Workforce was the topic on most quantum scientists’ minds when 30 of the country’s best met at the White House on Dec. 2 to discuss the global quantum race.
Leaders of the five National Quantum Information Science Research Centers (NQISRCs) were among the attendees assessing their success accelerating QIS research and development, technology transfer, and workforce development since their launch mid-pandemic.
The National Quantum Initiative Act of 2018 allotted the Department of Energy $625 million for the centers, which have begun integrating companies into the U.S. QIS ecosystem. Gone are the days when monopolies like Bell Labs and IBM funded basic science in house, meaning U.S. investment in accessing the best quantum engineers is more important than ever to winning what has become a global race with China and Europe.
“This is the time to change the model for how you build a technology workforce,” David Awschalom, professor at the University of Chicago’s Pritzker School of Molecular Engineering and senior scientist at Argonne National Laboratory, told FedScoop. “This is an opportunity to build a very diverse, very inclusive and very equitable workforce.”
Awschalom participated in the Dec. 2 White House meeting, about half of which he said consisted of roundtable discussions on growing a quantum-ready workforce.
Companies participating in the Chicago Quantum Exchange, housed at the University of Chicago, are more concerned about the talent shortage than they are about even a more reliable qubit, Awschalom said.
Awschalom envisions an ecosystem where “quantum” is no longer an intimidating word for students, QIS is taught in high schools and community colleges, and the development of new technologies launches the careers of students at universities like Chicago State. The predominantly Black university regularly sees impressive students working full-time jobs to stay enrolled or making class sacrifices to care for children, he said.
Alleviating those complications could see tens of thousands more students enter the quantum workforce.
“We realized that to really address these questions properly we should probably have another meeting like this, where we bring in members from those communities to tell us what they need,” Awschalom said.
While no date was set, National Quantum Coordination Office Director Charles Tahan was clear that his door is open, and the White House wants to work together more with the QIS ecosystem, he added.
The second major topic of discussion at the White House meeting were “big” delays in obtaining rare-earth elements and unusual materials found outside the U.S. but required for a lot of quantum components, Awschalom said.
Helium-3 is needed for cryogenic experiments but became harder and more costly to obtain due to Russia’s war on Ukraine, while elements critical to quantum memories can only be mined in a few places globally.
Fortunately the U.S. is adept at nurturing startups, which could prove key to developing compact cryogenics and on-chip memories with silicon-compatible materials, Awschalom said.
The universities of Chicago and Illinois partner on the Duality Quantum Accelerator, which has hosted 11 quantum startups — including four from Europe — for research and development.
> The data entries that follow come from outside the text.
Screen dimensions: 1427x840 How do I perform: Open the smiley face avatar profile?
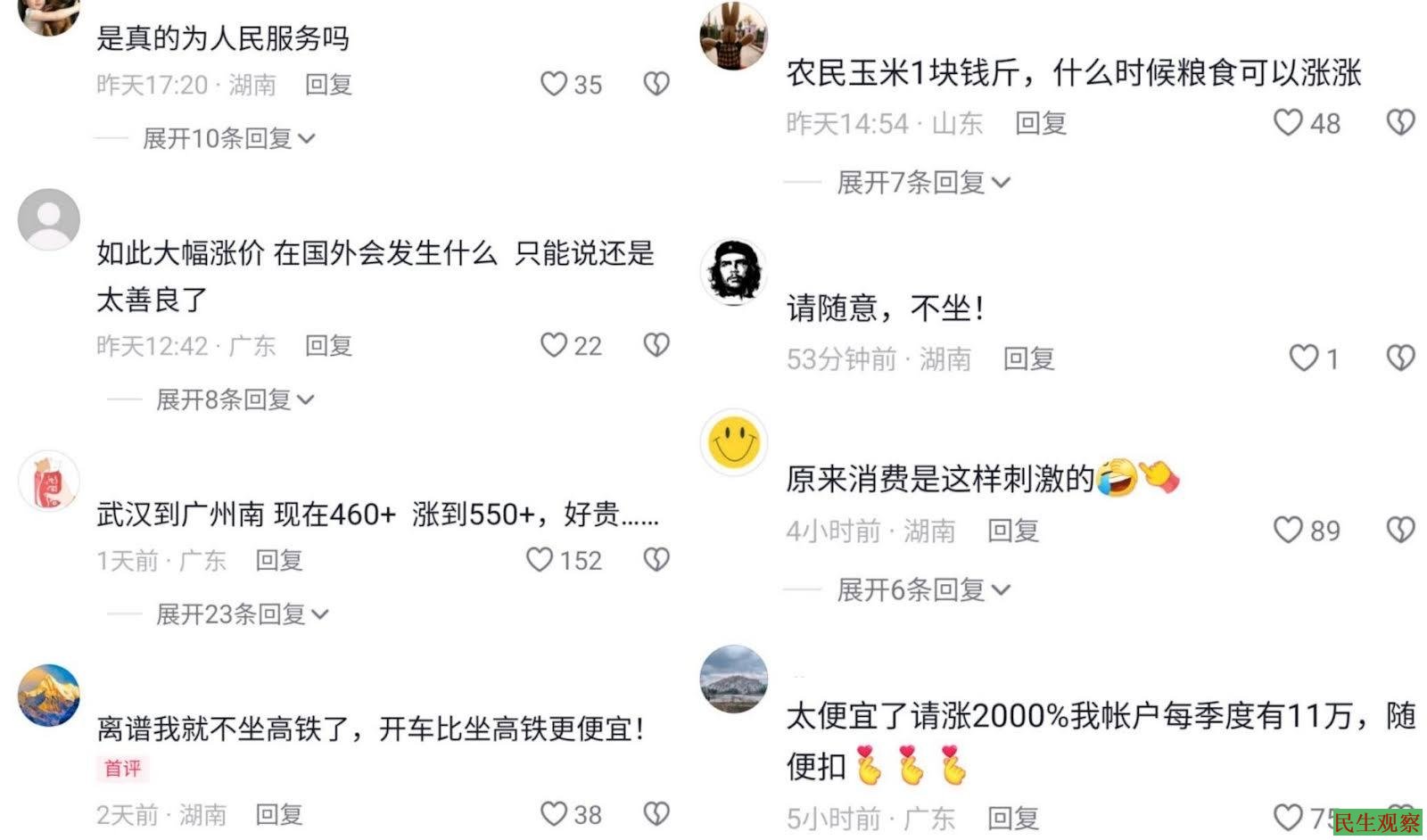pos(733,441)
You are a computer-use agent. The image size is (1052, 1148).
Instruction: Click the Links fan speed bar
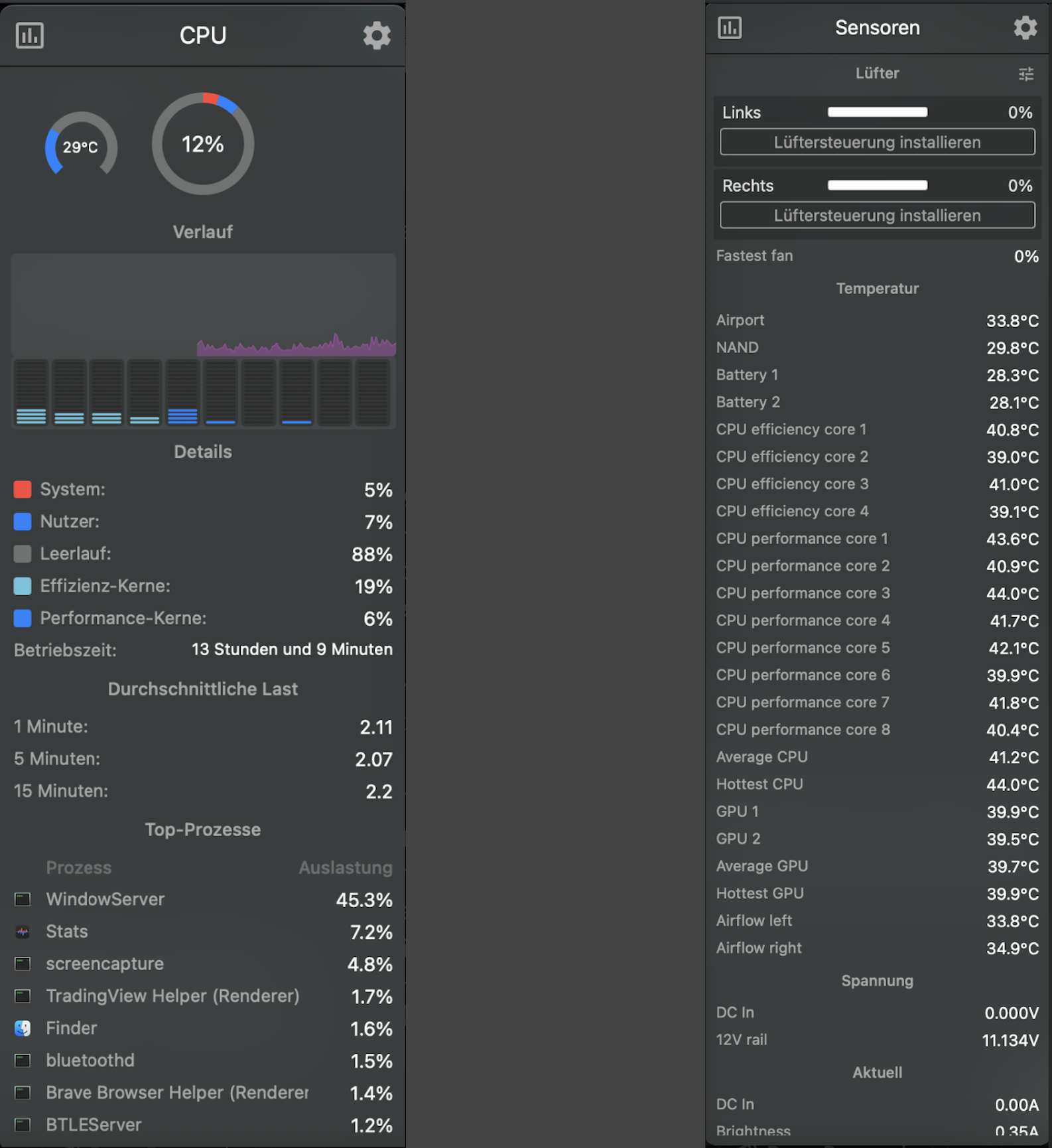tap(877, 112)
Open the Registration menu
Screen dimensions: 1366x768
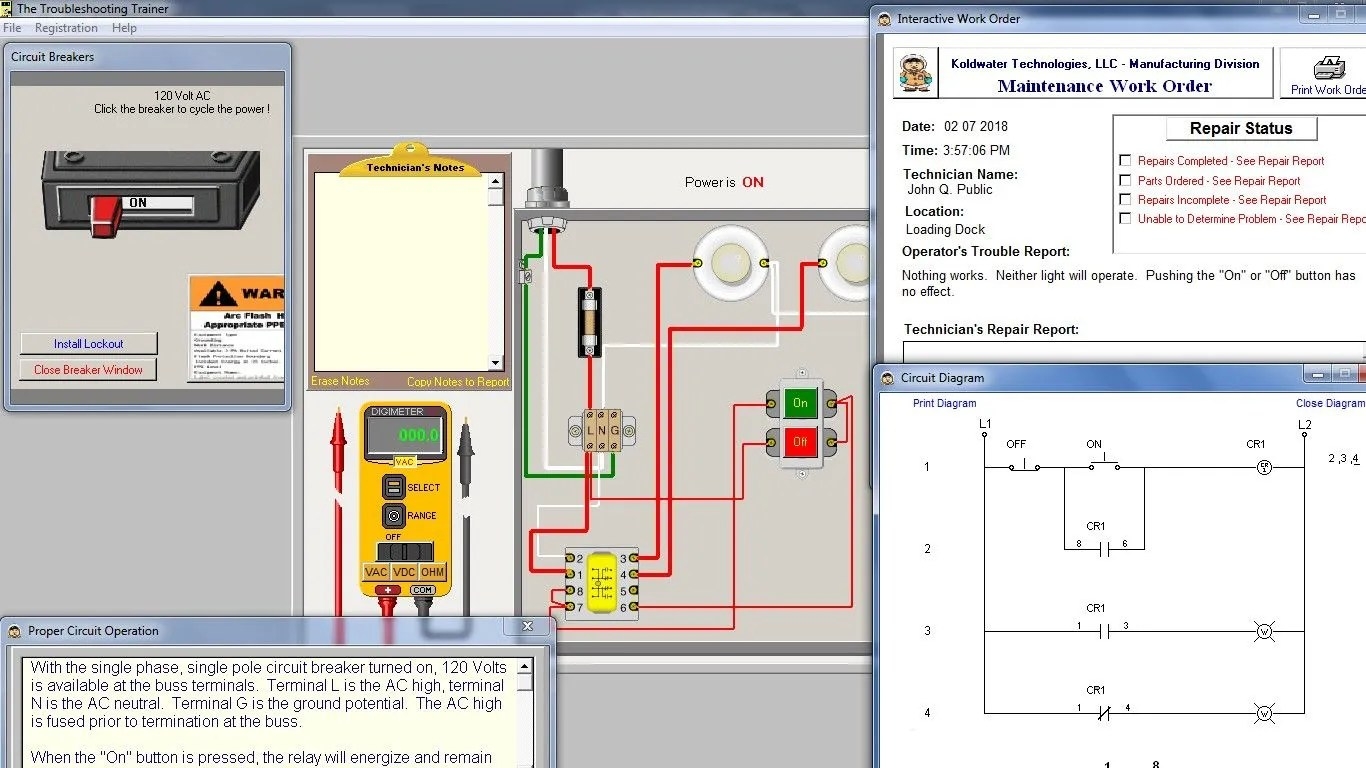click(x=66, y=28)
At the NQISRC level, joint programs are forming between centers.
Since the birth of the qubit, rudimentary quantum processors have begun “remarkably fast” computing and prototype networks sending encrypted information around the world, Awschalom said. The University of Chicago’s 124-mile Quantum Link between it, Chicago and the National Labs serves as a testbed for industry prototypes and will eventually extend into south Illinois.
Whether the first beneficiary of quantum computing is precision GPS for microsurgery, improved telescope strength or some as-yet-unrealized application remains to be seen.
“The one thing we all know for sure in this field is that we don’t yet know the biggest impact,” Awschalom said. “So the United States and our centers have to be prepared; we need to be nimble.”